== Aim A ==
In the article on polls, Catholics and abortion, what percentage of respondents in the Market Facts (Qld) Pty Ltd poll favored abortion for social and financial reasons?

== Document section ==
# # #

Polls, Catholics and abortion

In the light of renewed interest in the public debate about abortion, Queensland Bioethics Centre director RAY CAMPBELL, who is a spokesman for Brisbane archdiocese on ethical issues, considers where Catholics stand on the issue

THERE seems to be some confusion regarding what the Catholic Church believes about abortion and what individual “Catholics” do and believe.

It is said by some that Catholics have abortions at about the same rate as do others in the population. This appears to be true. However, if we consider only those Catholics who actively participate in their local church through such things as weekly Mass attendance then the percentage is considerably lower.

Similarly it is said that more Catholics support the decriminalisation of abortion than oppose it. But once again for the statistic to be meaningful one would have to distinguish between nominal Catholics and Catholics who participate in their Church.

Polls are notoriously ambiguous on the question of abortion. Most of the popular polls ask one simple question, such as “are you in favour of the decriminalisation of abortion?”

A majority tend to answer “yes” to this question. However more in-depth polling reveals some interesting answers.

In an extensive poll conducted by Market Facts (Qld) Pty Ltd, the majority of respondents indicated they supported “abortion on demand”. The respondents were then asked if they favoured abortion for social and financial reasons.

Only 39 per cent indicated that they did! Yet most abortions are carried out for social and/or financial reasons.

# # #

Records in a dataset
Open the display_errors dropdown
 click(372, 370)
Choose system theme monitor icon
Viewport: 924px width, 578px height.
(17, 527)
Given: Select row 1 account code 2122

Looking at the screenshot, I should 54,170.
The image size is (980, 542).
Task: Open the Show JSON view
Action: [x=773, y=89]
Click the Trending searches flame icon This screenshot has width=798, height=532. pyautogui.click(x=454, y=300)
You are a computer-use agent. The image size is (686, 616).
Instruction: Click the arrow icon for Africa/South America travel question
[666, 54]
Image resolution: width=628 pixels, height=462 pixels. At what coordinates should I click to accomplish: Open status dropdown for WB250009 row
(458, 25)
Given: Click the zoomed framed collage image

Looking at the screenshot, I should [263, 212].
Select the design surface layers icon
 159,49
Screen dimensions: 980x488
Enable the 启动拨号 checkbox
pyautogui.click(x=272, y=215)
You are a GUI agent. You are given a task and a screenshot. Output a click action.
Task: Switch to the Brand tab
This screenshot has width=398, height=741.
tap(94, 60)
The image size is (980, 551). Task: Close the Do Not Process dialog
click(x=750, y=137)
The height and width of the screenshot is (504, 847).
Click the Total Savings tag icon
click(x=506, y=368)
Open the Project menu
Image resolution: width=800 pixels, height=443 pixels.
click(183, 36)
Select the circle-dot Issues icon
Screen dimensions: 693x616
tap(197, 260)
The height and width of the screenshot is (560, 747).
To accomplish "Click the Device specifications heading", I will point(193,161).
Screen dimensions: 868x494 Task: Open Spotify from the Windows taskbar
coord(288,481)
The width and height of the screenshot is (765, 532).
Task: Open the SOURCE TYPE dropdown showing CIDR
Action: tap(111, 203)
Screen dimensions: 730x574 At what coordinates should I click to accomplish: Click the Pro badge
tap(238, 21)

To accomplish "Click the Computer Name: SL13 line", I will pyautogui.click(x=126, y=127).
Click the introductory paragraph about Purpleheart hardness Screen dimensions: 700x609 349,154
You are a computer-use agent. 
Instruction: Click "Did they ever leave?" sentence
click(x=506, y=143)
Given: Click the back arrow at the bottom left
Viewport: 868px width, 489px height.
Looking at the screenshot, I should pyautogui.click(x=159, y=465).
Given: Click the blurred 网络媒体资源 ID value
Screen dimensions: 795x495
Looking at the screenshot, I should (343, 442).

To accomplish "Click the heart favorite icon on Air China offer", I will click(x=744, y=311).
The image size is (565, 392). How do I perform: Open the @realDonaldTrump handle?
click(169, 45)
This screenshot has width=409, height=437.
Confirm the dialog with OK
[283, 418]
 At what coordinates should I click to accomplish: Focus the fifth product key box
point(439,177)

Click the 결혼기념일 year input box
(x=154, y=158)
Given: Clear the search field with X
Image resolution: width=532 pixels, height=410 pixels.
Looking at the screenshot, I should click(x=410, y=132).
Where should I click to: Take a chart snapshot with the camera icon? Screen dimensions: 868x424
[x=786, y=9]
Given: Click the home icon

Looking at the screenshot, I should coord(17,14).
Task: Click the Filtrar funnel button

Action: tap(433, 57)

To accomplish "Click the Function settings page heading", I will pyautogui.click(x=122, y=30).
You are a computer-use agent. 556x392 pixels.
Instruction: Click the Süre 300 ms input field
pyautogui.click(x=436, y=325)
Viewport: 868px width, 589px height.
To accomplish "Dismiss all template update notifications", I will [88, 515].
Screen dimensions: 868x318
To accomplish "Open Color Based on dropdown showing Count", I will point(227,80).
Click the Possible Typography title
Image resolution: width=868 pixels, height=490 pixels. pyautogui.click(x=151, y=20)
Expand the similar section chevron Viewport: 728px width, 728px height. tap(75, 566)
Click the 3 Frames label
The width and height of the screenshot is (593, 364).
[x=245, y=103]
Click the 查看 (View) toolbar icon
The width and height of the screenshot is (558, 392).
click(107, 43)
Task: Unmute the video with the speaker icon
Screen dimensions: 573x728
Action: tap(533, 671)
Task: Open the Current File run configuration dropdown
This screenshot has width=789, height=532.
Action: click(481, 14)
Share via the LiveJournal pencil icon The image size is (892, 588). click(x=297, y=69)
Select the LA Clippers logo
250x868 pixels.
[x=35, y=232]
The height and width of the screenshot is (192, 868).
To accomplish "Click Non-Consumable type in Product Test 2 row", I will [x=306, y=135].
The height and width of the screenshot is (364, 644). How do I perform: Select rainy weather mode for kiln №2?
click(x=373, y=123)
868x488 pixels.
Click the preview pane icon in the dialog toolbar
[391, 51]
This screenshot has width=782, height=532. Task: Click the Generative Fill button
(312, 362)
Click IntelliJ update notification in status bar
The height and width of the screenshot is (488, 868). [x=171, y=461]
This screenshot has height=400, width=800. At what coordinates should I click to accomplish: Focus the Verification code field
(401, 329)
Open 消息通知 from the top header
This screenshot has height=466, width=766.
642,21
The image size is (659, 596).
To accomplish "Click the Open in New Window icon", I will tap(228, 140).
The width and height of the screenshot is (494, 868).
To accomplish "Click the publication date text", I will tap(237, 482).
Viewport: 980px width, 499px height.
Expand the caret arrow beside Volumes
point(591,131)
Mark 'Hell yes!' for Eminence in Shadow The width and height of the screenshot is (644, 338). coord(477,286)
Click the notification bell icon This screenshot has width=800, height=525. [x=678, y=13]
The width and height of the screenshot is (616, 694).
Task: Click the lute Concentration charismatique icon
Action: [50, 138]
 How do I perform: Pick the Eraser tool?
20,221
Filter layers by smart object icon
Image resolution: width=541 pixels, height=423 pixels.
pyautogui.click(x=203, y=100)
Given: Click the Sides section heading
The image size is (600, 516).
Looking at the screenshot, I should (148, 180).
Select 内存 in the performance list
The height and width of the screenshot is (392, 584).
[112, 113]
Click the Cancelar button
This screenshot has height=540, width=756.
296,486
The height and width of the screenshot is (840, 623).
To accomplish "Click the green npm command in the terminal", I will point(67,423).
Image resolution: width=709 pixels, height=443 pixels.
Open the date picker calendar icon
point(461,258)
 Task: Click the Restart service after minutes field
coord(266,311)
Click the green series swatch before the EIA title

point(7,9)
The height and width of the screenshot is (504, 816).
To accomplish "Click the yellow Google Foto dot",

# # #

== Aim B ==
Convert the records, starting with the line that contains "The height and width of the screenshot is (192, 868)." and going on through the line that contains "Action: [50, 138]", into a Markdown table with the columns Position and Line, one row per line and blank lines left out.

== Complete response A ==
39 per cent.

== Complete response B ==
| Position | Line |
|---|---|
| 1 | The height and width of the screenshot is (192, 868). |
| 2 | To accomplish "Click Non-Consumable type in Product Test 2 row", I will [x=306, y=135]. |
| 3 | The height and width of the screenshot is (364, 644). How do I perform: Select rainy weather mode for kiln №2? |
| 4 | click(x=373, y=123) |
| 5 | 868x488 pixels. |
| 6 | Click the preview pane icon in the dialog toolbar |
| 7 | [391, 51] |
| 8 | This screenshot has width=782, height=532. Task: Click the Generative Fill button |
| 9 | (312, 362) |
| 10 | Click IntelliJ update notification in status bar |
| 11 | The height and width of the screenshot is (488, 868). [x=171, y=461] |
| 12 | This screenshot has height=400, width=800. At what coordinates should I click to accomplish: Focus the Verification code field |
| 13 | (401, 329) |
| 14 | Open 消息通知 from the top header |
| 15 | This screenshot has height=466, width=766. |
| 16 | 642,21 |
| 17 | The image size is (659, 596). |
| 18 | To accomplish "Click the Open in New Window icon", I will tap(228, 140). |
| 19 | The width and height of the screenshot is (494, 868). |
| 20 | To accomplish "Click the publication date text", I will tap(237, 482). |
| 21 | Viewport: 980px width, 499px height. |
| 22 | Expand the caret arrow beside Volumes |
| 23 | point(591,131) |
| 24 | Mark 'Hell yes!' for Eminence in Shadow The width and height of the screenshot is (644, 338). coord(477,286) |
| 25 | Click the notification bell icon This screenshot has width=800, height=525. [x=678, y=13] |
| 26 | The width and height of the screenshot is (616, 694). |
| 27 | Task: Click the lute Concentration charismatique icon |
| 28 | Action: [50, 138] |